St. Isaac’s is a beautiful museum for an earlier Christian Orthodox religion.  But today it is a museum.    Services are held only in one small part of this awesome building—a small chapel.   The rest of the visitors, who come each year by the thousands, are tourists who come to see this magnificent structure.   As tourists, they come and see and admire the building—-they do not come as pilgrims seeking God.    Then they leave—never to return in most cases because they have seen the building.

As a pastor, I have experienced this same phenomenon in many churches I have served who lovingly construct and care for their beautiful building, and then do not have the money to spend for ministry and outreach. Many of these church buildings that once housed many are rapidly becoming   huge well-cared-for museum of the Christian religion with a small enough number of members that a small chapel would suffice for their worship services.

Those who come to these churches come to admire their beauty ((as Idid St.
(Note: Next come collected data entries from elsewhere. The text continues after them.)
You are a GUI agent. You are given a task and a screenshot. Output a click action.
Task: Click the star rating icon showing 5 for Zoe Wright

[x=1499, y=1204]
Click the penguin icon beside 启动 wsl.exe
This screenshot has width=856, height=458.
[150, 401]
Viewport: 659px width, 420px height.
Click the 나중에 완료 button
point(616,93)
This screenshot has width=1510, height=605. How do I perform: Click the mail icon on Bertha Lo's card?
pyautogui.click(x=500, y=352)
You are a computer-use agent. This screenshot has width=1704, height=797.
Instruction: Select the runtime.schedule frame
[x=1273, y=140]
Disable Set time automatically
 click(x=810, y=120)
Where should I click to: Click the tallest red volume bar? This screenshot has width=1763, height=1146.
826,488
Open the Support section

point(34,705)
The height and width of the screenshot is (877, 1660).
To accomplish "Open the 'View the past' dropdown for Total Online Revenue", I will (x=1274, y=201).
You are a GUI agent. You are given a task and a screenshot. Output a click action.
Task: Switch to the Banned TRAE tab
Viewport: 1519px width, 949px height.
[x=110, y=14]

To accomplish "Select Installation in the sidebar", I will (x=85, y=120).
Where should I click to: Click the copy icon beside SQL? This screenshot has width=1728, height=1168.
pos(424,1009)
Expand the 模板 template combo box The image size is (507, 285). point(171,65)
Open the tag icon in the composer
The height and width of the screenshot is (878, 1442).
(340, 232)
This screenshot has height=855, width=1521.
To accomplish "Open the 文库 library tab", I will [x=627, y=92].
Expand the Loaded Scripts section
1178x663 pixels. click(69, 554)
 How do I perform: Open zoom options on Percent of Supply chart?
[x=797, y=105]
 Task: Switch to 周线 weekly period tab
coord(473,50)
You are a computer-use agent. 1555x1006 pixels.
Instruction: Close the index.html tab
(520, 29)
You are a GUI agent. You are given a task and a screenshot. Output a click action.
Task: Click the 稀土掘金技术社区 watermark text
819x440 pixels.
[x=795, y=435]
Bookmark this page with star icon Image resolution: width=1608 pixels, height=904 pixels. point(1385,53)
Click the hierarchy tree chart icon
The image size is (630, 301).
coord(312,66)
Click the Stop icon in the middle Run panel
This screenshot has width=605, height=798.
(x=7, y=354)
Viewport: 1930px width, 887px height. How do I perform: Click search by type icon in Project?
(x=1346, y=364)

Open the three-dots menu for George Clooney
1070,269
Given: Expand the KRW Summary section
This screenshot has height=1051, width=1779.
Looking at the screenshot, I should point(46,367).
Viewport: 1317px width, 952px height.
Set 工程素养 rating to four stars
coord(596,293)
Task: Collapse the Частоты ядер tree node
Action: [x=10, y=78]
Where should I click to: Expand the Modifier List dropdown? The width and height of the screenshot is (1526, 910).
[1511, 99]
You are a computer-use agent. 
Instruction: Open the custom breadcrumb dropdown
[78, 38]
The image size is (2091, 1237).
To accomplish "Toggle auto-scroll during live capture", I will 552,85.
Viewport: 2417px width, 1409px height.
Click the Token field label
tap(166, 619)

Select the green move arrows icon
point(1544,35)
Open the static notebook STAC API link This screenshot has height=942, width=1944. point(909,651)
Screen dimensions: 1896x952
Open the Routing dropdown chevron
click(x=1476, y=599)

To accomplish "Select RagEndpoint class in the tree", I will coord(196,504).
Isaac’s) but they are not seeking to find God in the building.   They come as “tourists” to see the beautiful stained glass windows, to sit in soft, cushioned seats in the beautiful sanctuary and  listen to the organ (an instrument they feel is already a relic of the past), to sing hymns (many that were written in the words of and for an era long past their experience).    These “tourists” (we sometimes call them “Visitors”) come and admire and enjoy it all and then they are gone.   Few return.  They’ve seen it!   They’ve heard it!  But these folks are still pilgrims in search of a God to be revealed to them who can make a difference in their lives and the lives of others—-a God whom they can serve; a God that cares about humankind.

They look at these beautiful church buildings and often wonder if the money spent on them and organs and sound equipment, etc. might better be spent in helping the needy and the poor.

Richard Rohr, in his book “A Lever and a Place to Stand” writes:  “when our windows have too much self–conscious dressing hanging on them, you often never see beyond the window itself.   Much of “high church” is still back in the days of the book of Leviticus, written by the priests in love with ‘smells and bells’, and too preoccupied with the sanctuary instead of the world and the people God is suffering with.”  (p. 51)

You see, most Christians who claim to follow Jesus, have not learned that to be His disciple is not about beautiful  buildings, its not about rituals in those buildings—-its about loving relationships with fellow humans and with God out in the world where the pain and the suffering and the brokeness is.   It is about serving the people as Rohr puts it that “God is suffering with.”

A recent church I served as interim pastor developed a wonderful program to feed the needy a full meal every Friday.   They developed a food pantry for times in between and a clothing closet where items of used clothing were made available.    They were following in the steps of Jesus.    Then, just months after I left, they ended this program for the homeless and needy because a few feared for their safety and the safety of their beautiful church building.   The church board in an emergency meeting voted to close the program immediately before the next Friday, with no warning and no imput from many of the volunteers who worked in the program.

Now all this church needs to do is join with far too many other churchs in hanging out a new sign.   The sign should read:   CHURCH MUSEUM—NOW OPEN!